Goeppert-Mayer entwickelt ein bahnbrechendes Modell zu Aufbau und Stabilität des Atomkerns. Die Forschung hatte herausgefunden, dass der Atomkern bei bestimmten Anzahlen von Protonen beziehungsweise Neutronen besonders stabil ist und nannte diese Werte magische Zahlen. Es waren die Zahlen 2, 8, 20, 28, 50, 82 und 126. Zur Erklärung dieses Phänomens entwickelt Goeppert-Mayer mittels gruppentheoretischer Methoden ein neues Klassifikationsschema für Atomkerne auf der Grundlage eines Schalenmodells. Danach sind die Atomkerne dann besonders stabil, wenn solch eine Nukleonenschale mit einer bestimmten Anzahl von Protonen oder Neutronen vollständig gefüllt ist. Mit ihrem Schalenmodell in Verbindung mit der von ihr entwickelten Theorie der starken Spin-Bahn-Kopplung konnte sie nachweisen, dass die Stabilität beziehungsweise Instabilität des Atomkerns von der Konfiguration und Bewegung der Protonen und Neutronen abhängt.

Erst 1950 veröffentlicht sie ihre Theorie, und gemeinsam mit Jensen, der in Heidelberg unabhängig von ihr zum gleichen Ergebnis gekommen war, schreibt sie ein Buch über den Aufbau der Atome. Damit besitzt die Erforschung der Kernstrukturen und -kräfte neue Möglichkeiten.

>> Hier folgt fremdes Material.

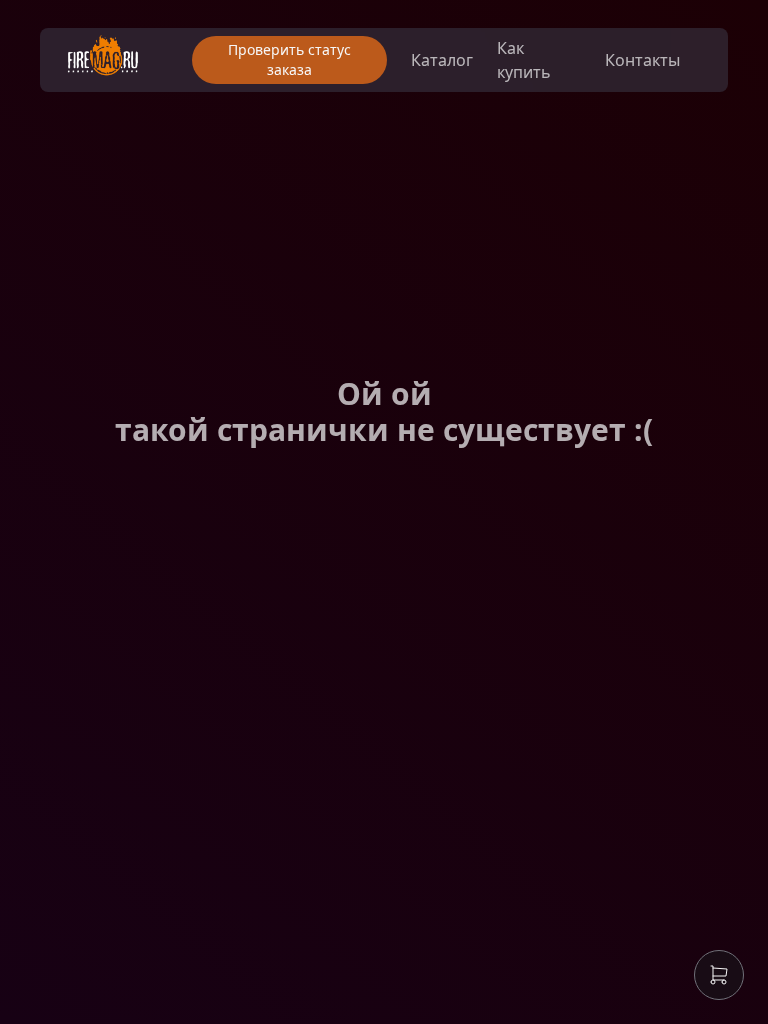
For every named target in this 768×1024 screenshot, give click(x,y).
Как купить (524, 60)
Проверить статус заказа (289, 59)
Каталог (442, 60)
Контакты (642, 60)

1963 erhalten beide für die Entdeckung der Schalenstruktur des Atomkerns den Nobelpreis für Physik. Das Schalenmodell stellt eine Annährung dar, da die Wechselwirkungen zwischen den Nukleonen vernachlässigt werden. Es kann daher nur manche Eigenschaften der Kerne erklären, etwa ihr magnetisches Moment im Grundzustand. Für die angeregten Kernzustände muss jedoch die Kopplung mehrerer Nukleonen berücksichtigt werden. Bis heute existiert kein Kernmodell, das alle Eigenschaften des Kerns konsistent beschreiben kann.

Am 20. Februar 1972 stirbt Goeppert-Mayer in San Diego, Kalifornien, wo sie seit 1960 als Physikprofessorin tätig war. Zwei Jahre später wird im Haus Hermann-Föge-Weg 7 ihr zu Ehren eine Gedenktafel angebracht, 1984 in Weende-Nord der Maria-Göppert-Weg nach ihr benannt.


Literatur

Stein, Ilse: Den Schalen der Atome auf der Spur. Göttinger Tageblatt, 30. September 2002.